(Collected data)
※ ※ ※

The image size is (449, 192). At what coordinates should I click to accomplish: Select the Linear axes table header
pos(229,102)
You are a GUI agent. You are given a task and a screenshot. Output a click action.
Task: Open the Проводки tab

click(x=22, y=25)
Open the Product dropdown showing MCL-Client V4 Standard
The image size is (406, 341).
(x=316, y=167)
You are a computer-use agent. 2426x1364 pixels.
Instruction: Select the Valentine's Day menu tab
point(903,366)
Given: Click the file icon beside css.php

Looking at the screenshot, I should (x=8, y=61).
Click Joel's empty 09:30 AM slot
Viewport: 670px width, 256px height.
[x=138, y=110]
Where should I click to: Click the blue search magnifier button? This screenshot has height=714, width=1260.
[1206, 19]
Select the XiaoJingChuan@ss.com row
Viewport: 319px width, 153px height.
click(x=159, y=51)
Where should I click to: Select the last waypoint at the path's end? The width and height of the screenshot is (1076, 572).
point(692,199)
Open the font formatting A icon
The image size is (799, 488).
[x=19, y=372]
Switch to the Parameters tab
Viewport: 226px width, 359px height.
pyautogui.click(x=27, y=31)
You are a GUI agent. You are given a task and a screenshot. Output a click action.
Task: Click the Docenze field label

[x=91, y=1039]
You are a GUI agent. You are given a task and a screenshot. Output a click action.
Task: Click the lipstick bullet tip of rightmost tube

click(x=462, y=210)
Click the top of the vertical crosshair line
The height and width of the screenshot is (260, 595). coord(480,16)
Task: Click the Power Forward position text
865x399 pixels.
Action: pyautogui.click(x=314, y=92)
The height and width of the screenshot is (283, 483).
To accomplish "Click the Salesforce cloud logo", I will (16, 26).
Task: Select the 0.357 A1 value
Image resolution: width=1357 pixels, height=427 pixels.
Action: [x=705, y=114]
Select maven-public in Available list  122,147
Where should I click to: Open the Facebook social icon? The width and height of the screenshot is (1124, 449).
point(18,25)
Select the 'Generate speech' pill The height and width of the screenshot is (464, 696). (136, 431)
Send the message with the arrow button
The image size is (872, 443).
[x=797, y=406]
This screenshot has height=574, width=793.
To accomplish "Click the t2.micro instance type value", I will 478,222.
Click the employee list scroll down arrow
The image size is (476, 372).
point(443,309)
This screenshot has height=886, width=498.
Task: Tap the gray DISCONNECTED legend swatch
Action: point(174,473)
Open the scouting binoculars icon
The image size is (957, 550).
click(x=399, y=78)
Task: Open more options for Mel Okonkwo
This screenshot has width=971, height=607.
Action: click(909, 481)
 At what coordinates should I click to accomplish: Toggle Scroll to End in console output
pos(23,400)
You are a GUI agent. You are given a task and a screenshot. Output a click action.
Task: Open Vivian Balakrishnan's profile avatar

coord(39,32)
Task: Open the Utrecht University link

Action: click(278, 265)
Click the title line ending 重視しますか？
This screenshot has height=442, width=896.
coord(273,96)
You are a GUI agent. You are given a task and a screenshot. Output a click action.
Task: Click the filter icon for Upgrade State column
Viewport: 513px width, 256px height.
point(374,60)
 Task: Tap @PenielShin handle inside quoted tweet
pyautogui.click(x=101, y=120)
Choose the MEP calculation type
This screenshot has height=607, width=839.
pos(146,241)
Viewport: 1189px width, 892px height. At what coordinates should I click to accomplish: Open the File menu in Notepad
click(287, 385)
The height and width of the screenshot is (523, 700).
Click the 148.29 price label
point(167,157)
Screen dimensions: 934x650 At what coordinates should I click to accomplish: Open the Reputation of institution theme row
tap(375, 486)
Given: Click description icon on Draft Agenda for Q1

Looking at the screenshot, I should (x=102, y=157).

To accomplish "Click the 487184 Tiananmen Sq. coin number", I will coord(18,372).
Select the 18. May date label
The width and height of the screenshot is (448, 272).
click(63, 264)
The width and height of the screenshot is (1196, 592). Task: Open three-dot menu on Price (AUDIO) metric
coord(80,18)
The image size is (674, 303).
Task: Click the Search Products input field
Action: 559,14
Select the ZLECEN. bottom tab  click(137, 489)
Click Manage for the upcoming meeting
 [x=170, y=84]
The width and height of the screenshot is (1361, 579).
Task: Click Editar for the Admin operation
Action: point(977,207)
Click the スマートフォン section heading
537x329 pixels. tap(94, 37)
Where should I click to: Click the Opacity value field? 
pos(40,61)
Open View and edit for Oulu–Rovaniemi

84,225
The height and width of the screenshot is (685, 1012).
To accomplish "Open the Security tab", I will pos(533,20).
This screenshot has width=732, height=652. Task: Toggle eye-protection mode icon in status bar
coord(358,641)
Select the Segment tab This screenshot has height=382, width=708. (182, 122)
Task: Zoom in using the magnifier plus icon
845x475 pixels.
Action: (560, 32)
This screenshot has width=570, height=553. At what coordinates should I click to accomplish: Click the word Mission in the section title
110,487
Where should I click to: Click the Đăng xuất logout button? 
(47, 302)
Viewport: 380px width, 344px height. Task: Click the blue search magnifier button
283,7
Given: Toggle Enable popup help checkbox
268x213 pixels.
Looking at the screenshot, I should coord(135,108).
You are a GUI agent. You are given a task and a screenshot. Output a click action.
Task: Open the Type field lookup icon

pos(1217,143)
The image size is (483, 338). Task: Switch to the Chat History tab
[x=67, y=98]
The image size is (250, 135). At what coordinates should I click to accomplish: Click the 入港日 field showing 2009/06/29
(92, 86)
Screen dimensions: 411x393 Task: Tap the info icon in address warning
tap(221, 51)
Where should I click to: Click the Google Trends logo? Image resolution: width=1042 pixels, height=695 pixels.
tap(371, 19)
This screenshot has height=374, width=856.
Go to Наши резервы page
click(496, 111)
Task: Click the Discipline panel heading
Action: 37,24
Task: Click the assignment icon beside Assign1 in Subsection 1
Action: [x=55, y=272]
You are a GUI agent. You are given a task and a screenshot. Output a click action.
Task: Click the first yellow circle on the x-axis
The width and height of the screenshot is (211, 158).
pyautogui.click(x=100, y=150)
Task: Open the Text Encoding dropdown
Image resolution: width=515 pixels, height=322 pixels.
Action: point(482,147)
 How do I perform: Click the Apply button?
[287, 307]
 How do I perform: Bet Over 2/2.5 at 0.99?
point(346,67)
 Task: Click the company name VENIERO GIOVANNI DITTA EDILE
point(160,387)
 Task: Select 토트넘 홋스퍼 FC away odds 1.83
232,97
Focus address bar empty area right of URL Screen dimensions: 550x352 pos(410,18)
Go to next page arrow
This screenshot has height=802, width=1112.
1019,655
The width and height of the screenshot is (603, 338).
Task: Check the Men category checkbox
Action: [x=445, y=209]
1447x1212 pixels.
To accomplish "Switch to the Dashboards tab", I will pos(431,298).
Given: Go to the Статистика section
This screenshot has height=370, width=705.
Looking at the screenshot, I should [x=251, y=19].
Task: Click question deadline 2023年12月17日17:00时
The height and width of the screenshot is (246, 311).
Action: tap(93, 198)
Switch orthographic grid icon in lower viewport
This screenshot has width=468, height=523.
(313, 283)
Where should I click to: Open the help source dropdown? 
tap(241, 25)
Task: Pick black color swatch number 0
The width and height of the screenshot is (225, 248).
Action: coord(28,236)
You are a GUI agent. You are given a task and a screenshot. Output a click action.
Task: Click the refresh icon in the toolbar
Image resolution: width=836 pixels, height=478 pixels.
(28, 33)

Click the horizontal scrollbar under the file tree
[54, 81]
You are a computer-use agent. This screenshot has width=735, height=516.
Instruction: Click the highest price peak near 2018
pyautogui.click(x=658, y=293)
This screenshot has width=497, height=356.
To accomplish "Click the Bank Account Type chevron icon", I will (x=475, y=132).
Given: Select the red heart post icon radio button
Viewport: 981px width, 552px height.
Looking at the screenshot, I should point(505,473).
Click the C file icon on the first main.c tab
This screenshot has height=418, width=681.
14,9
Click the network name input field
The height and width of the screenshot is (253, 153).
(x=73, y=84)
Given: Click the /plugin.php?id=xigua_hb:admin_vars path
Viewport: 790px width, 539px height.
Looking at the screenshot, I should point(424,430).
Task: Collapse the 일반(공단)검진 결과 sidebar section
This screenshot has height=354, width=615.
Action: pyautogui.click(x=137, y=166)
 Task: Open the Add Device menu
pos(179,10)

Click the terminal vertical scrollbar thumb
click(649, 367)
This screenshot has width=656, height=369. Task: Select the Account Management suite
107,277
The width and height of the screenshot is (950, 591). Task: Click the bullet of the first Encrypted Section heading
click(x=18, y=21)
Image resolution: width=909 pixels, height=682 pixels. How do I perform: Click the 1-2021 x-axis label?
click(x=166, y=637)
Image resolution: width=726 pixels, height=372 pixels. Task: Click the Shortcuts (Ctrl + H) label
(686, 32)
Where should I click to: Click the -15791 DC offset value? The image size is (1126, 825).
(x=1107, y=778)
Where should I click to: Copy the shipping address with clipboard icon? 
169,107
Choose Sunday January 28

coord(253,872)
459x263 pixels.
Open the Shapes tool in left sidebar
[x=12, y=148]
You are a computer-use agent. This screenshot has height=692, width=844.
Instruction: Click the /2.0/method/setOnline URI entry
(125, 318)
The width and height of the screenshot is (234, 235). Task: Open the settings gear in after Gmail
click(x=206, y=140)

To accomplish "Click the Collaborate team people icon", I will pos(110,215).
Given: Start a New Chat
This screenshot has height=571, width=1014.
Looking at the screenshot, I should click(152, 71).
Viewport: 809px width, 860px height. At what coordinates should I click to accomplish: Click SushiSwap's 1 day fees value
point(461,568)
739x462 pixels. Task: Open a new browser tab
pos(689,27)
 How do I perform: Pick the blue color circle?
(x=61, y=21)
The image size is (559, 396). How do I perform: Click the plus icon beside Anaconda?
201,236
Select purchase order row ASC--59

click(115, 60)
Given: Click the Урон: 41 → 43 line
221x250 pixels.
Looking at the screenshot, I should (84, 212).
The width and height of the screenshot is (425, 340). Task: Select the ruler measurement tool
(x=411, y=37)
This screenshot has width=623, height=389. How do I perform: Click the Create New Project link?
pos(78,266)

※ ※ ※

## WHAT TO WORK ON
Only one number is needed: please count the lines of the entries above in which the string "computer" occurs.

## EXERCISE RESULT
3